I hadn't seen Manuel in 4 or 5 years, since he played the Aranjuez Concerto with the Chattanooga Symphony.
This was the first solo guitar concerto that the Nashville Symphony has programmed in 13 years, very odd for a 'guitar town' like Nashville. The last performance of a guitar concerto with the NSO was circa 1995 when Christopher Parkening played the same concerto... and by all accounts, had a tough time with it .
Manuel again played the Rodrigo Concierto de Aranjuez... the most famous guitar concerto ever written. He played great, as usual, and I had an excellent seat to watch. If you haven't been in the new Schermerhorn Symphony Center, you're missing one of the crown jewels of the Nashville arts scene. It was just awesome with table seating, food and wine for the patrons, it was a particularly nice night. It was a great program of Spanish and Latin American music. I really like Giancarlo, the new conductor/music director. Funny, but he told the audience a story of how he first heard the composer Alberto Ginestera's music - on a rock album by ELP: Brain Salad Surgery, exactly the same way I first heard this music as a young teenager!
Speaking from experience, I know the Aranjuez guitar concerto by Rodrigo can never be taken for granted, it is a hard piece that has 'taken down' many a great player. As a colleague of mine noted, the first movement is a gauntlet of technical challenges and it's 'easy to fall off the guitar.'
Manuel is a supremely controlled performer. It always seems like he's playing it a bit safe but he didn't take any short cuts. He could have slurred the scales in the last movement but he didn't, he ripped 'em. He kicked ass and got a standing ovation.
I had a long conversation with him afterward. He remarked that he had forgotten that he played with the NSO once before, early 80s. I asked him if he ever took 2 weeks off from the guitar, he said no, and his wife confirmed that fact. Maybe a week he said. He also said that he'd "like to take a year off. " I asked him about his hobbies. His wife said, turning the wine bottles in his collection.

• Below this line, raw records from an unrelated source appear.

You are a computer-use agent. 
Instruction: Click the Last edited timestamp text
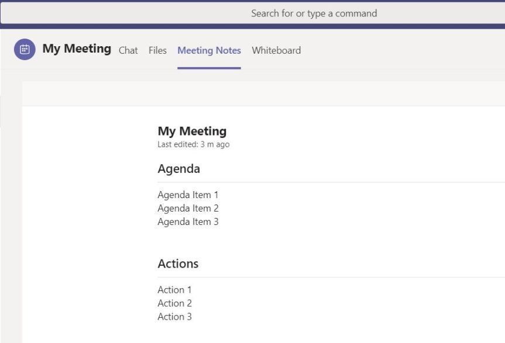coord(193,145)
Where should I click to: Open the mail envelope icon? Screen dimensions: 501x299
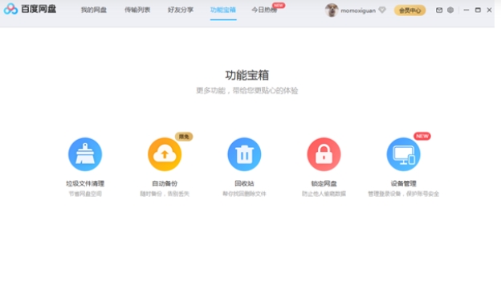tap(439, 10)
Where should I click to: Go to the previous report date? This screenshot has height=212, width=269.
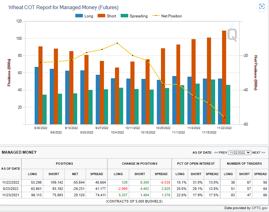click(220, 153)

I asked him about the Aranjuez concerto, what part scares him the most? He said it's different all the time. He mentioned discussing this with Pepe, that the relationship with this piece changes... sometimes some parts seem hard and sometimes they don't. It's kind of like any hard piece, you keep having to "plug the leaks." For me, starting the last movement always seemed the hardest. Manuel also mentioned that that there are many a great solo guitarists that don't necessarily make great concerto performers. Playing concertos with a full orchestra is a rare opportunity for most guitarists.